COLLEGE OF BUSINESS ADMINISTRATION AND ACCOUNTANCY


DEPARTMENT OF ACCOUNTANCY

ACT130: Accounting for Special Transactions


Part 1: Construction Contracts (PAS 11)

LESSON OBJECTIVES
At the end of this module, you will be able to:
1. Apply the principles under PFRS 15 to account for revenues for construction contracts;
2. Account for contract costs on construction contracts;
3. Account for onerous construction contracts;
4. Account for variable consideration, contract modifications, and other changes in the
transaction price of a construction contracts;
5. Account for construction contracts wherein the collectability of contract revenue is uncertain
or becomes uncertain.

OVERVIEW
Concepts in this module are from PAS 11 Construction Contracts, such concepts were not
superseded, somehow, by PFRS 15. The effects of the new standard on revenue recognition in
Construction Contracts will be discussed in the 2nd part.

ABSTRACTION
Construction Contract
These are construction project that extends over one accounting period.
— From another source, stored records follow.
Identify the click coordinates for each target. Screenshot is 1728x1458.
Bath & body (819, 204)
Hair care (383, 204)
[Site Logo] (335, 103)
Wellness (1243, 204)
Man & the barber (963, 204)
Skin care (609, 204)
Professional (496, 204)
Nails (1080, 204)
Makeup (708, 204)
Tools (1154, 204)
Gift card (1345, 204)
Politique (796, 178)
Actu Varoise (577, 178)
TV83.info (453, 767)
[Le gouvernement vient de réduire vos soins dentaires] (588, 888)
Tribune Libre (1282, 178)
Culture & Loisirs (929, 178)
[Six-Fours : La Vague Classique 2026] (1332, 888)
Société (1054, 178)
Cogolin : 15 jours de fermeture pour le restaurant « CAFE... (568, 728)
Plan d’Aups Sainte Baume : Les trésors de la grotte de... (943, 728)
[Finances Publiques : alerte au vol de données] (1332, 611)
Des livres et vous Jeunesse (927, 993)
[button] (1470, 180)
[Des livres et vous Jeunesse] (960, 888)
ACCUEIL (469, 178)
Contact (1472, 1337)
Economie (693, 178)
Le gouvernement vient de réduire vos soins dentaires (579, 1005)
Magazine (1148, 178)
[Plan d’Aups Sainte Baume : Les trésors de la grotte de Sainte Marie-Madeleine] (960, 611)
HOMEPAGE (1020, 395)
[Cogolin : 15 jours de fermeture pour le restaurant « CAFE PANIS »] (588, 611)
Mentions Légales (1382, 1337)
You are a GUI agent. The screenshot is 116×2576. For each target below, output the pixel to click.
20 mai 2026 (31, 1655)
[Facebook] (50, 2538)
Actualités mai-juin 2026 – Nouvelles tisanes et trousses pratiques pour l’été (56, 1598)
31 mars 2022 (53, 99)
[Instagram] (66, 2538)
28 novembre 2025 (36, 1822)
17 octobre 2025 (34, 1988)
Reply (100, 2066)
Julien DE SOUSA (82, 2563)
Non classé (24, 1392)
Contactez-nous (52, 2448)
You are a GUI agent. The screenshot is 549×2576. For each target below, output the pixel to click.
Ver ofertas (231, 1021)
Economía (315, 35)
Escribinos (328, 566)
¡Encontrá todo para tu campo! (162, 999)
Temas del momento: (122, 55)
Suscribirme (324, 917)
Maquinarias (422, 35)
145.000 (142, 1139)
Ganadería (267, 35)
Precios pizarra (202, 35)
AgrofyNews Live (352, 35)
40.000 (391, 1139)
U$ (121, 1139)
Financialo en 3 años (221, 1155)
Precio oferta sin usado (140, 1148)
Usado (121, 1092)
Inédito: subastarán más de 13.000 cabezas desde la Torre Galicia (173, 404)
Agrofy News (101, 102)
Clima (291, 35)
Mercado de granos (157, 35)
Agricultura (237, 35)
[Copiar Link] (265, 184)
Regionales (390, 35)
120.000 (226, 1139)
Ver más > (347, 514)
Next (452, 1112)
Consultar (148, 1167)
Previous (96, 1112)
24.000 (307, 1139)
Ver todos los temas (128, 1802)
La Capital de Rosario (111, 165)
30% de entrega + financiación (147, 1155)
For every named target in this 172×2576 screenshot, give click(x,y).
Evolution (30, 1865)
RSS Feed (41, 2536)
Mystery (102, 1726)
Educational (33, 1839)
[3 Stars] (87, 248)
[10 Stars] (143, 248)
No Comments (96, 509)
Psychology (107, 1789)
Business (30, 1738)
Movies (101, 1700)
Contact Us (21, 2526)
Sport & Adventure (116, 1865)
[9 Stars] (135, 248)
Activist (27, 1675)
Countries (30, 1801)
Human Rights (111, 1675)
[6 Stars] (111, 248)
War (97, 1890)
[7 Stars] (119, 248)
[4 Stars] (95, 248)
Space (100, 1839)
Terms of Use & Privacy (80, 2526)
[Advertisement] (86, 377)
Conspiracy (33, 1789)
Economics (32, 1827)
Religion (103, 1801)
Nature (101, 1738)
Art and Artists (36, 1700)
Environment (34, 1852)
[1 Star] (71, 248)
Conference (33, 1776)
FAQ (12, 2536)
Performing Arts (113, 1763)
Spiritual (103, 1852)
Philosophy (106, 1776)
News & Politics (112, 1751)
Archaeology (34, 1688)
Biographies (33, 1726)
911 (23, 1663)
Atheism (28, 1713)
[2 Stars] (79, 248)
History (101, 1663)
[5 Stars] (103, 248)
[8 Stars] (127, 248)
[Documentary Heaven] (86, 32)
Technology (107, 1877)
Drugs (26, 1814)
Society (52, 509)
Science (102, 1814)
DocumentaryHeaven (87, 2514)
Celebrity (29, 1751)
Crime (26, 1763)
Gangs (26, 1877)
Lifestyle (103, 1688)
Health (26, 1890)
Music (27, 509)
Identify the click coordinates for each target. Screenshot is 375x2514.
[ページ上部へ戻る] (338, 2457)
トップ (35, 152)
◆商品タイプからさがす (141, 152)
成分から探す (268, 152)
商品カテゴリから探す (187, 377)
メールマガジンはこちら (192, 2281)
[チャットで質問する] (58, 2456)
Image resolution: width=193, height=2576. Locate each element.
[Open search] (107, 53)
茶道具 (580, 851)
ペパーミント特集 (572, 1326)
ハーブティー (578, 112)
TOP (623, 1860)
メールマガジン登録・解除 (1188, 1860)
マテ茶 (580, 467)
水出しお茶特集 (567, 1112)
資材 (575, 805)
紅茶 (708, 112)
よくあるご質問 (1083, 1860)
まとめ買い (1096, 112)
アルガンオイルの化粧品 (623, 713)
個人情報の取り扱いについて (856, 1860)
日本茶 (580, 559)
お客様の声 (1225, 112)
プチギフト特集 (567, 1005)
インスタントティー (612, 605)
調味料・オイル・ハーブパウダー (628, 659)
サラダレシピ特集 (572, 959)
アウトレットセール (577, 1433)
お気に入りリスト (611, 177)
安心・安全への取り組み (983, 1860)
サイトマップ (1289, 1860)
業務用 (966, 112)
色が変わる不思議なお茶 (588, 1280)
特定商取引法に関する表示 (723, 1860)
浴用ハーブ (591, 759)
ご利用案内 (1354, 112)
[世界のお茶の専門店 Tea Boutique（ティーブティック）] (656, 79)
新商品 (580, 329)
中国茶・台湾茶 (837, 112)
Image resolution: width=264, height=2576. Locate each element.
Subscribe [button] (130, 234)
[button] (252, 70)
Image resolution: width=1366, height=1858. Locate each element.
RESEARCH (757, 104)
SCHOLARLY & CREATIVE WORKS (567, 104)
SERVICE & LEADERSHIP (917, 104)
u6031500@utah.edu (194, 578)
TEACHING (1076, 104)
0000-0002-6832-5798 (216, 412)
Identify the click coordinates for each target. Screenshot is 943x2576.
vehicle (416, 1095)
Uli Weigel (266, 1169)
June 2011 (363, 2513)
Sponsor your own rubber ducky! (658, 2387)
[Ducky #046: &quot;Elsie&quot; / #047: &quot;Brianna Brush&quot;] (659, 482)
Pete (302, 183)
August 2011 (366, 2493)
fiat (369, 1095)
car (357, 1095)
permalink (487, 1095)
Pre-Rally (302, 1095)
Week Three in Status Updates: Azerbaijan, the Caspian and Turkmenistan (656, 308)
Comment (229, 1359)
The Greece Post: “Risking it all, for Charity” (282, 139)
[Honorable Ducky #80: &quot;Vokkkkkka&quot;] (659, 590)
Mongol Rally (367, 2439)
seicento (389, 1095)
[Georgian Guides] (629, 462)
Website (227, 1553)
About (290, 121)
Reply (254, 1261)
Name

Problems to be
encountered here is the computation of the gross profit to be recognized each year.

Combining and Segmenting Construction Contracts


A. Segmenting Contracts
If the contracts cover two or more assets, the construction of each asset should be
accounted for separately if:
i. Separate proposal was submitted for each asset,
ii. Portions of the contract relating to each asset were negotiated separately, and
iii. Costs and revenues of each asset are separately identifiable.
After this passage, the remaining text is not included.